SIFMA tells SEC that fiduciary standard would cost a bundle

Jul 7, 2013 @ 12:01 am

By Mark Schoeff Jr.

A leading Wall Street trade organization told the Securities and Exchange Commission last week that raising investment advice standards for brokers would force individual firms to spend millions of dollars to upgrade their compliance systems.

The companies are willing to absorb the increased costs as long as new rules are written to accommodate the brokerage business model, according to the Securities Industry and Financial Markets Association.

In a letter SIFMA sent to the SEC last Friday, the organization said that nine of its member firms estimated that it would cost each of them $5 million annually to upgrade their compliance, supervision and training systems.

Another seven firms estimated that if brokers were to adopt disclosure forms similar to those that investment advisers use at the beginning of a client relationship, it would cost about $3 million per firm annually.


The SIFMA letter was in response to an SEC request for information for a cost-benefit analysis the agency is conducting of a potential uniform fiduciary standard for retail investment advice.
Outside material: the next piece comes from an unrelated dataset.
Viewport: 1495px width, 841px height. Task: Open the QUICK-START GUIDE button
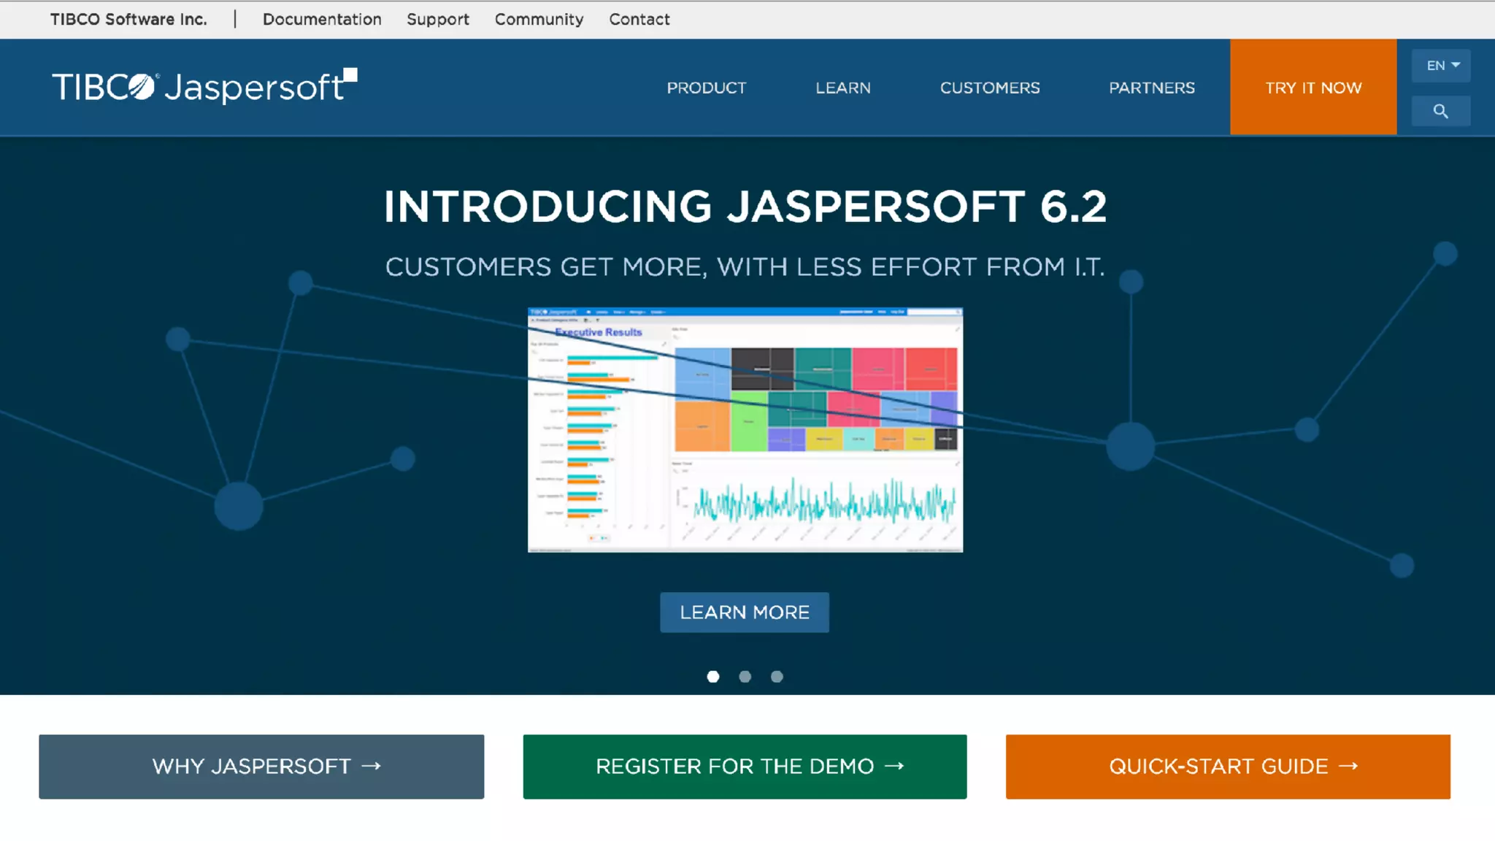click(x=1227, y=767)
The deadline for comment letters was last Friday. The agency will use the regulatory impact study to determine whether to proceed with a rule.

The Dodd-Frank financial reform law gave the SEC the authority to require that anyone providing advice act in their clients' best interests, the fiduciary standard that investment advisers already meet. Brokers currently adhere to a less stringent suitability standard that requires that investment products they sell fit an investor's financial needs and risk profile.

“We remain broadly supportive of pursuing a uniform fiduciary standard,” Kevin Carroll, SIFMA's associate general counsel, said in an interview last week previewing the SIFMA letter. “The cost estimates don't change that view.”

He added that if the SEC promulgates a fiduciary-duty rule, “the standard needs to be established in an appropriate manner that recognizes the differences in the broker-dealer business model.”

The Investment Advisers Act of 1940 — which provides the fiduciary standard under which investment advisers currently work — can't be extended to brokers, according to Mr. Carroll.

For instance, an adviser's relationship with a client is continuous, but a broker's is episodic. In addition, the law requires advisers to eliminate or avoid conflicts of interest, while brokers must acknowledge them.


“We're looking for rules that recognize and provide guidance about how conflicts could be managed and disclosed consistent with [acting in] the best interest of retail clients,” Mr. Carroll said.

In its comment letter, the National Association of Insurance and Financial Advisors said a uniform-fiduciary-duty rule would harm middle-income investors.

The group released a survey showing that 84% of financial advisers said that their business costs would increase if the SEC lifted the advice bar.

The poll indicated that 43.9% of the respondents would pass on the higher costs to their clients by imposing or increasing fees, while another 48% said they would limit their practice to clients with a minimum amount of assets.

NAIFA and The American College of Financial Services conducted the online poll of 2,419 NAIFA members, school alumni and other financial professionals May 20-29. About two-thirds of NAIFA's approximately 41,000 members are registered representatives of broker-dealers and mostly sell variable annuities, variable life insurance and mutual funds.

NAIFA emphasized that 83% of the advisers surveyed said that the majority of their clients have investment portfolios of less than $250,000, and more than half serve clients with less than $100,000 in their accounts.

NAIFA argued that raising the broker advice standard to the fiduciary-duty level would increase compliance costs and force them to abandon investors with modest assets.


The Consumer Federation of America warned the SEC not to water down the fiduciary duty.

“We are frankly concerned that unless the commission is prepared to abandon its past propensity to protect the broker-dealer business model at the expense of protecting investors, it will be incapable of developing a fiduciary standard for brokers that truly puts the interests of investors first,” Barbara Roper, the CFA's director of investor protection, wrote in its comment letter.

In a June 27 letter to the SEC, Massachusetts Secretary of the Commonwealth William Galvin asserted that average investors are hurt by brokers who do not have to act in their best interests but rather can sell high-commission, risky alternative investment products as long as they meet the suitability parameters.

He cited a 2010 Massachusetts case in which investors lost $5.7 million on fraudulent private-placement notes. He encouraged the SEC to find similar data about losses investors incurred due to bad advice from brokers.

“I urge the commission not to capitulate to industry advocates and the courts that would relegate investor protection to a "bean counter' analysis concerned with the quantification of industry costs to the exclusion of the harmed warm-blooded investor,” wrote Mr. Galvin, Massachusetts' chief securities regulator.